By Hilary White
TYNESIDE, UK, March 31, 2008 (LifeSiteNews.com) – A Tory councillor in Northumbria has resigned for suggesting that euthanasia is a solution to the cost of caring for disabled children. Councillor Hugh Jackson, ward councillor for Monkseaton North, had been suspended by his party after he remarked at a council meeting that euthanasia ought to be legalised to reduce the number of children in the care of public authorities.
Jackson quickly retracted and apologised for his comments, saying, “It was misplaced humour, one of those things I wish I had not said. As soon as I said it I wished I hadn’t, it should never have been said.” On Monday, the council was told he was stepping down.
But Alex Schadenberg, Secretariat chair for the Euthanasia Prevention Coalition – International, told LifeSiteNews.com that the comments, whether meant as a joke or not, are indicative of the new public attitude towards the disabled and vulnerable in this country.

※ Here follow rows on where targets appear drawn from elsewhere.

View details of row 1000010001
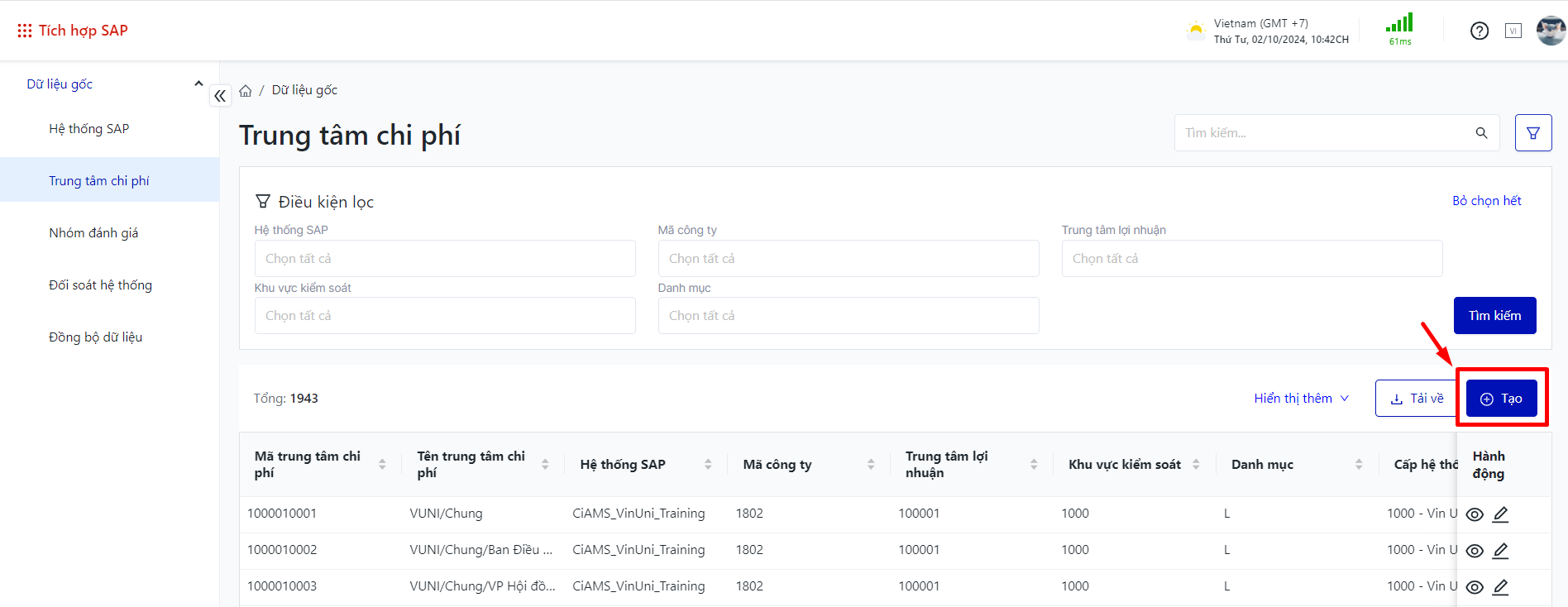1474,514
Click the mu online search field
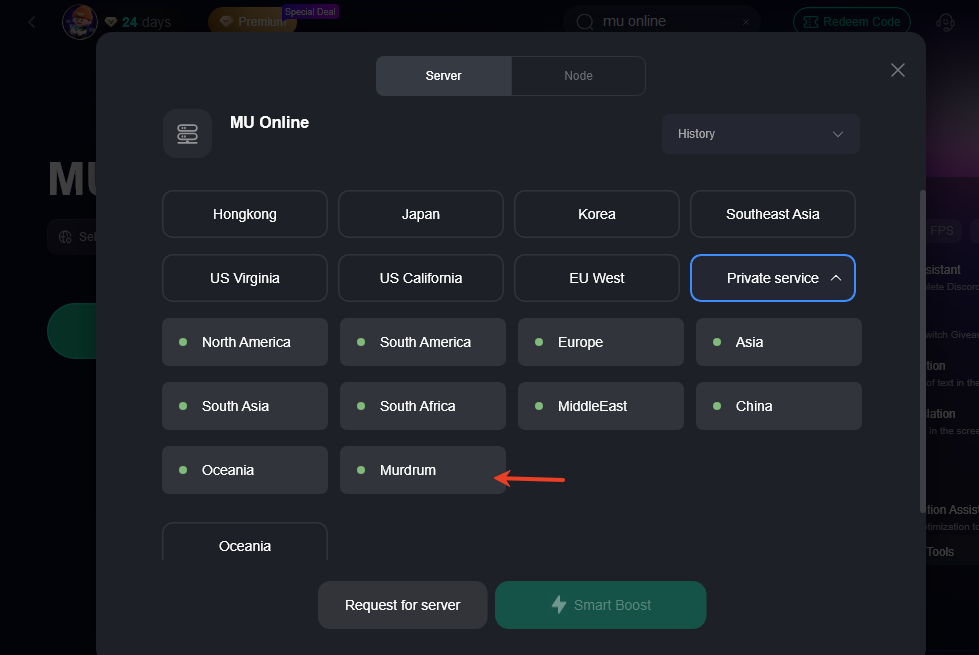Screen dimensions: 979x655 pyautogui.click(x=665, y=22)
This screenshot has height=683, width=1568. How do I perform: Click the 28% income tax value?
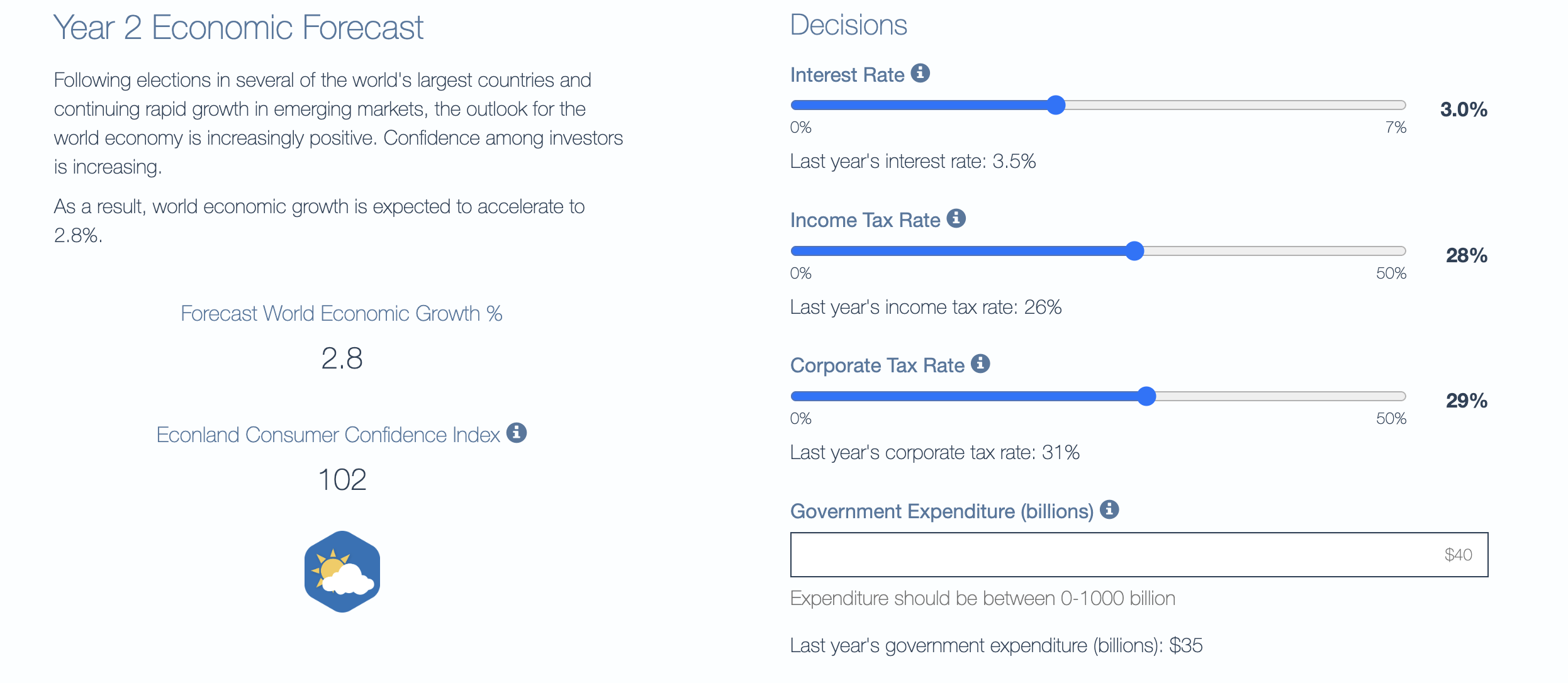tap(1466, 255)
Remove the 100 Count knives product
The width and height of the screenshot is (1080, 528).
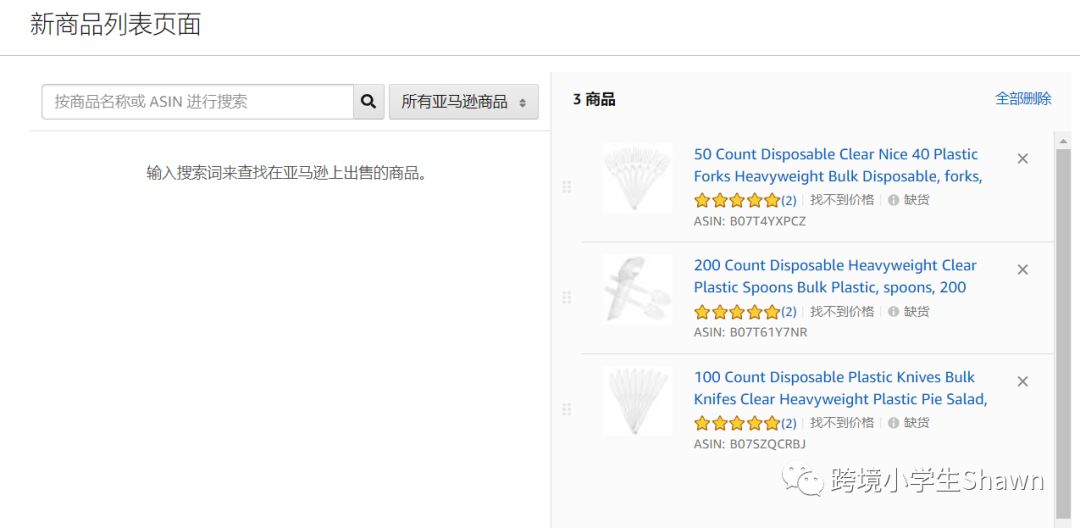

“Thankfully, other councillors and most of the public have responded to the remarks with outrage,” Schadenberg said. But he points out that the suggestion is a serious one, given the acceptance in other countries of euthanasia for disabled children. “Considering the acceptance of the Groningen Protocol in the Netherlands and the fact that Belgium legislators are considering extending euthanasia to newborns in their country, sadly Jackson’s comments aren’t far from reality.”

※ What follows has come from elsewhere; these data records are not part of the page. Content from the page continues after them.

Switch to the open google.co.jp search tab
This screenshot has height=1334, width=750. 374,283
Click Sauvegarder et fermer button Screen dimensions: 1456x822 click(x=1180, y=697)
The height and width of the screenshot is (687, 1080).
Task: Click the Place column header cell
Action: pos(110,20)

The incident is not isolated. Last week the Telegraph reported that the Rev. Maxwell Craig, a Chaplain to the Queen in the Church of Scotland, suggested that too much money was spent in Britain on old people who are “clinging to life”. Rev. Craig said that while he was not advocating withdrawing care from the elderly, he believed that the well-being and health of the next generation was more important than “squeezing out another few years”.
“Is our nation, acting wisely to plough so much of our NHS and social work funding into the care of the elderly at the risk of giving less focus to the needs of the young?” Rev. Craig said.

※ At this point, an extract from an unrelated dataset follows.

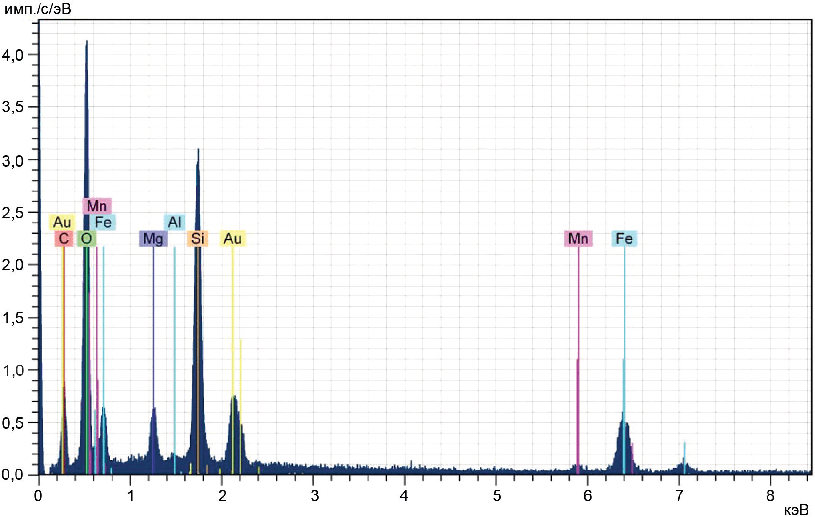Viewport: 815px width, 517px height.
Task: Click the green O element label
Action: tap(87, 239)
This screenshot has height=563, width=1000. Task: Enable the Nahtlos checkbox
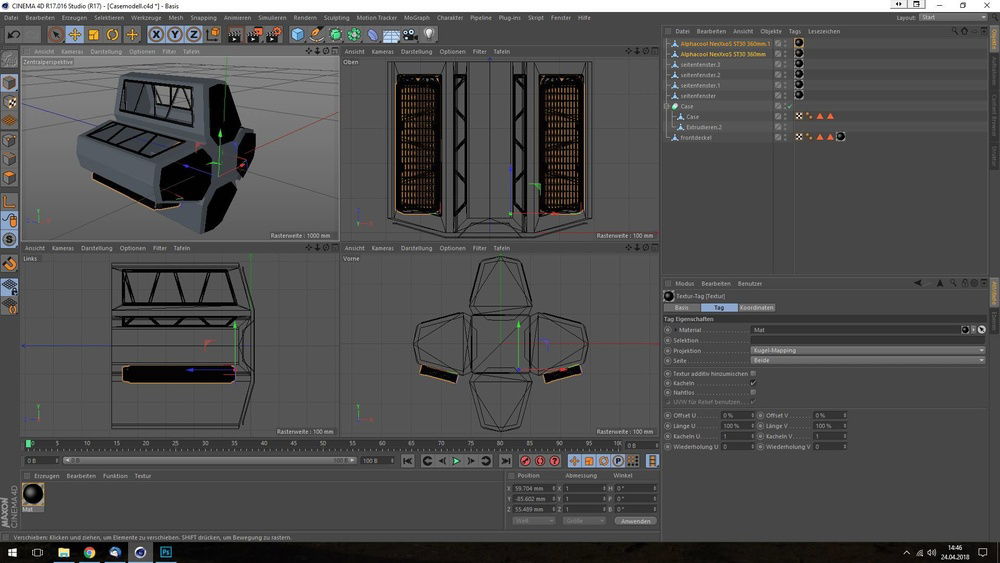[x=753, y=393]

Schadenberg commented: “Once again, the cost of caring for the most vulnerable people in society, whether they be people with disabilities, children in care, some of whom have disabilities, or the frail elderly, is being questioned within the context of their cost to society”.
Schadenberg says that with the west’s increasingly elderly population, a function of our current anti-child demographic trends, there is a “growing negative trend toward vulnerable persons in society that is fuelling a push to legalize euthanasia”.
While euthanasia and physician-assisted suicide is being touted as a “freedom of choice” issue, Schadenberg warns that it will result in the ending of many lives that are already being deemed to be too costly for care. “Remember, euthanasia is not about personal autonomy, it is about giving the right to another person (usually physicians) to kill a person for reasons that are defined by the government.”